We all have our sparks of hope, perhaps an individual, a creature, a career, a journey – the list goes on.  Our emotions are such powerful things and often we cannot control them and fight to contain them. I know that each human both alive or dead has been through a struggle. I think that all of us know what it’s like to force yourself out of bed, push through a difficult event or to find reasons to keep on going.

Something that I’ve learnt recently is that you are never alone. There is always someone else out there searching for the strength to get through the day too. To know that there is help out there is crucial. We are humans and we all feel in some way or another. Never think that you are battling alone. Be there for others as you wish for them to be for you. As Plato said:

Be kind, for everyone you meet is fighting a hard battle.

Well Plato, how right you are. In some aspect it’s like when you hit ‘rock bottom’. Personally, I’m a fan of hitting ‘rock bottom’. Am I crazy? Perhaps. To me it means that things simply cannot get worse; they can only get better. From then on my thinking becomes totally altered. In some sense, I think I manage with hitting ‘rock bottom’ better than I manage with ‘falling off the edge and being caught on a branch half way down, uncertain whether I should just keep falling or start pulling myself up’. With ‘rock bottom’ I know that the only way to go is up, and I take advantage of that. The other option… not so easy.

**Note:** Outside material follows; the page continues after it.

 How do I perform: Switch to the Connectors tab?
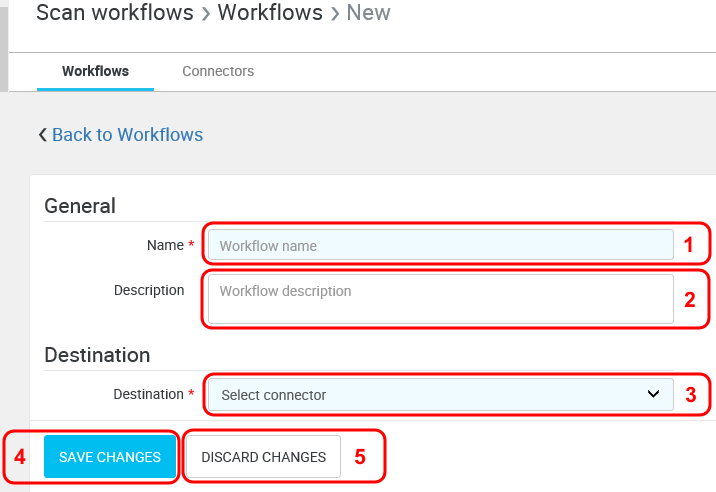click(218, 71)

I have grown great admiration for people that can smile and put others first even when they are struggling themselves. I think this is an incredible trait. I often think about how easy it is to frown. I’m certain that every one of us has something they’re unhappy with, perhaps a regret or an unexpected turn of events. Are you reading this and thinking ‘there is something I’m unhappy with in my life’? If so, you are not alone. It is so easy to frown because all of us know how to and all of us can find a reason to. It’s easy. What’s hard is to find the positives in the negatives, even if they’re the needle in the hay stack. Because good things and bad things are really not separate events. They are the weightings of one event or situation that make up the many we will all encompass throughout our lives. It’s what you hang onto from your experiences that changes you.

I find the best way to find the positives in the negatives is by keeping busy. I’ve spent the last 10 months overloading myself with work and volunteer positions that were truly wonderful. I’ve spent many months looking for new things to do and finding things that I’m happy with. Even in times where I felt hopeless (or plain sad) I knew that there was somewhere for me to go or a job for me to do that was valued. Most of the work that I do changes my thinking and is very rewarding.

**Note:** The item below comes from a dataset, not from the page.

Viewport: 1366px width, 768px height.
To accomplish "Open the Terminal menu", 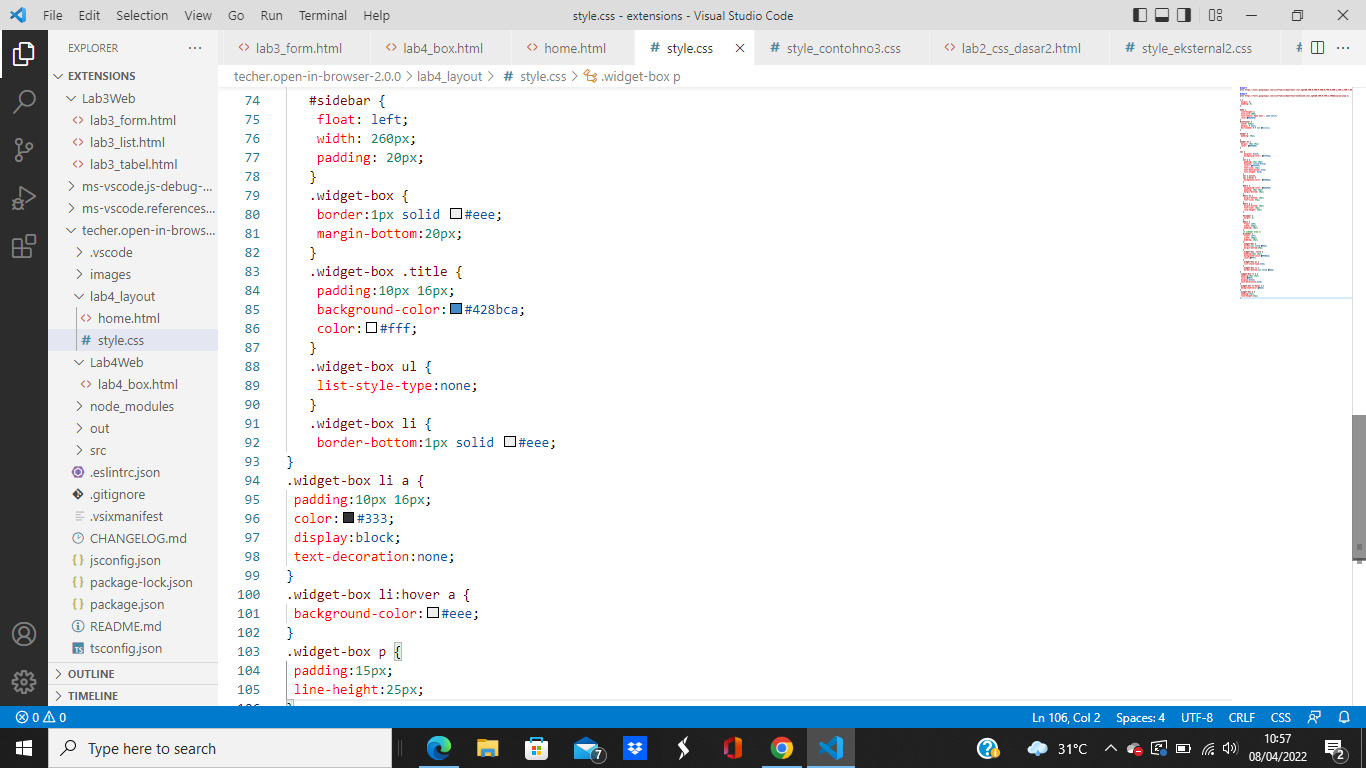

I’m starting a new volunteer project next  week and I’m looking for work in children’s arts classes, I’ve begun exercising and (for the first time) I’ve begun watching what I eat. I’m happy with the path I’m on working on my outer self, but now it’s time for my inner self. I feel like what’s ahead for me isn’t another job or another hobby, perhaps a new personality or a charismatic character.

To quote both West Side Story and the fantastic remake by one of my favourite artists, Darren Criss:

Could it be? Yes, it could. Something’s coming, something good. If I can wait!
Something’s coming, I don’t know what it is, but it is gonna be great!

Perhaps I’m wrong in saying that something good is simply coming, perhaps something good is coming because I’ve laid down the path for it and I’m ready for welcome it in. Whatever is ahead, I will work towards to accept into my life and make the most of. As someone just told me tonight, “the only thing certain is uncertainty”. How true. I don’t really know what’s ahead, I only know what I have now (if that).

Nevertheless, I’m looking out for the positives in the future to come. Even then, where’s the joy in a roller-coaster ride without a few bumps and spins along the way?